The complaint, filed last month with the Arizona Attorney General’s Office, claims that SUSD Superintendent Scott Menzel has again violated Open Meeting Law during his phased approach to closing schools.
The Scottsdale resident who filed the complaint told AZ Free News that he felt compelled to look into SUSD’s process for school closures in response to the community shock over the governing board’s decision to close Pima Elementary School and Echo Canyon School last December.
The closures brought $2.5 million in savings to the district. SUSD began looking into the closing and consolidating of schools, among other solutions, to address an $8 million budget deficit driven by declining enrollment.
This latest complaint claims that SUSD’s non-public Phase II Design Advisory Team was formed at the direction of the board and therefore required to be open to the public. Superintendent Menzel encouraged the governing board to authorize the design advisory team during a regular governing board meeting last November.
The next month, during the same meeting to close the Pima and Echo Canyon schools, the governing board discussed the design advisory team’s formation. In that meeting, Menzel and SUSD governing board president Donna Lewis strategized on ways for the board to direct the design advisory team’s formation but style it as a superintendent’s committee. The board indicated that it wanted Menzel to move forward with the team, but didn’t take a vote to create the team.
The design advisory team operates under the classification of a Superintendent Advisory Committee, which is exempt from Open Meeting Law requirements. The newly filed complaint alleges that the governing board’s involvement in the creation of the Phase II Design Advisory Team makes that classification untrue.
The Phase II Design Advisory Team is charged with crafting recommendations on schools to the board, including further closures or consolidations.
The resident behind the complaint told AZ Free News that he filed against the district after SUSD personnel denied him entry to one of the design advisory team’s meetings in person.
SUSD told AZ Free News that it hasn’t received notification of this complaint.
SUSD got into trouble last year for similar non-public advisory committees.
Last summer, Attorney General Kris Mayes found SUSD had violated Open Meeting Law for using advisory committees in a manner similar to the alleged violation outlined in the complaint.
“The Open Meeting Law does not permit a governing board to evade the public meeting requirements by ‘informally’ forming or establishing, or by directing a superintendent to establish, a committee to perform work that would otherwise need to be conducted in public,” stated Mayes. “[W]e caution against an overly narrow reading of the law focused exclusively on the circumstances of a committee’s creation.”
The Phase II Design Advisory Team has held five meetings since it began in March.
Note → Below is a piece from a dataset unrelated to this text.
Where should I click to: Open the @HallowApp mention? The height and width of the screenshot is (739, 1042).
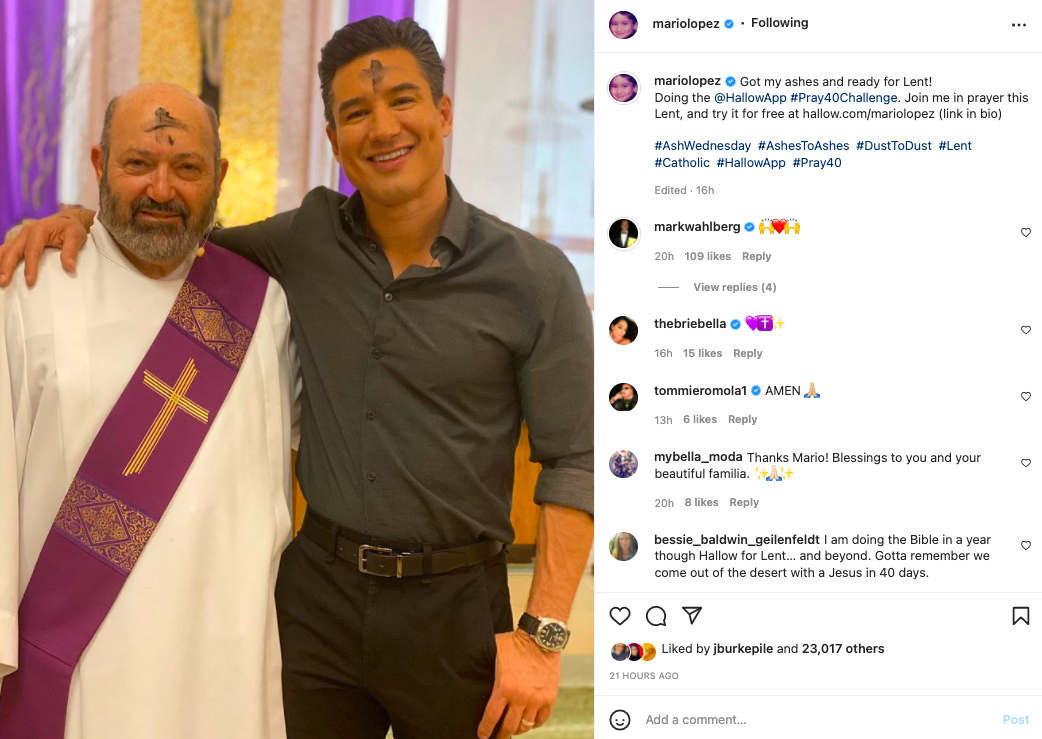click(749, 98)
The team consists of two facilitators, Karen Benson and Quintin Boyce, and 45 members.
28 parents or guardians on the team represent current students at 11 schools: Anasazi Elementary School, Cheyenne Traditional School, Copper Ridge School, Desert Canyon Elementary School, Desert Canyon Middle School, Desert Canyon Mountain High School, Redfield Elementary School, Laguna Elementary School, Saguaro Middle School, Mountainside Middle School, and Mohave Middle School.
Other team members include eight SUSD staff members, six homeowners in the community, one community organization member, and one university partner.